La ministre des Ressources naturelles du Québec estime que les organismes Équiterre et Ontario Clean Air Alliance font fausse route en opposant construction de barrages et efficacité énergétique.
Nathalie Normandeau rappelle qu'Hydro-Québec fait déjà des efforts dans le domaine de l'économie d'énergie. Elle soutient aussi qu'une plus grande production hydroélectrique permettrait de vendre davantage aux États-Unis, où l'on cherche à réduire les émissions de gaz à effet de serre.
Lors d'une conférence de presse vendredi, les deux groupes écologistes ont demandé à Hydro-Québec d'investir davantage dans l'efficacité énergétique et à cette fin de mieux coordonner son réseau à celui de l'Ontario.

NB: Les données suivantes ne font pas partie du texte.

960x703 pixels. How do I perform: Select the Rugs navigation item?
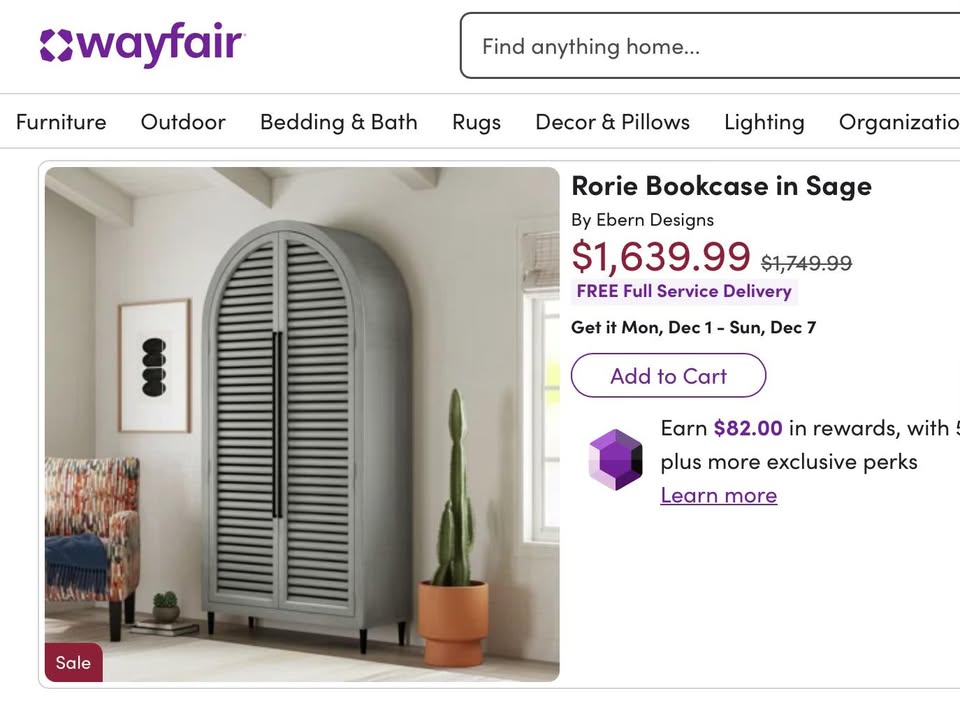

Ils estiment qu'en suivant ses stratégies actuelles, Hydro-Québec allait voir ses profits chuter de près de 25 % d'ici trois ans. Selon les calculs détaillés dans leur rapport, il serait plus rentable à la société d'État de miser sur l'efficacité énergétique plutôt que de construire de nouveaux barrages pour augmenter sa production.
Il coûte moins cher de faire économiser un kilowatt-heure que d'en produire un, soutiennent les mouvements écologistes.
« D'un simple point de vue économique, c'est beaucoup plus intéressant pour nous de faire plus d'efficacité énergétique. Une fois qu'on aura atteint un plein potentiel d'efficacité énergétique, là on verra » a déclaré Steven Guilbeault, porte-parole de l'organisme.
Les groupes écologistes estiment que leur solution permettrait aussi d'éviter une hausse des tarifs pour les Québécois. Avec le modèle actuel, la facture devrait grimper de 8 % au cours des trois prochaines années.
Selon Équiterre, Hydro-Québec doit enfin en faire plus pour inciter les entreprises et les citoyens à réduire leur consommation.
Les deux groupes écologiques demandent aussi à Hydro-Québec de mieux concerter ses efforts avec l'Ontario. Grâce à la complémentarité de leurs périodes de pointes, des échanges - et des économies - pourraient être réalisés entre les deux provinces.
Au Québec, la demande culmine en hiver, tandis qu'en Ontario, c'est le cas pendant les chaleurs estivales. L'Ontario pourrait diminuer son utilisation des centrales au charbon pendant l'été, ce qui, estiment-ils, entraînerait en plus des effets bénéfiques sur la qualité de l'air au Québec. Ces centrales sont en partie responsables de la pollution de l'air dans la province, où le smog est un enjeu de santé publique de plus en plus inquiétant, rappellent les écologistes.
« Près de la moitié de la pollution atmosphérique au Québec nous vient de l'Ontario et du Midwest américain. Or, toute mesure qui vise à réduire la production d'électricité faite à partir de charbon en Ontario, c'est une très bonne chose d'un point de vue de la qualité de l'air pour les Québécois et les Québécoises. Ça va nous permettre notamment de réduire le smog » à révélé M. Guilbeault.
Hydro-Québec contemple de nouveaux projets hydroélectriques, en Abitibi-Témiscamingue et sur la Côte-Nord notamment.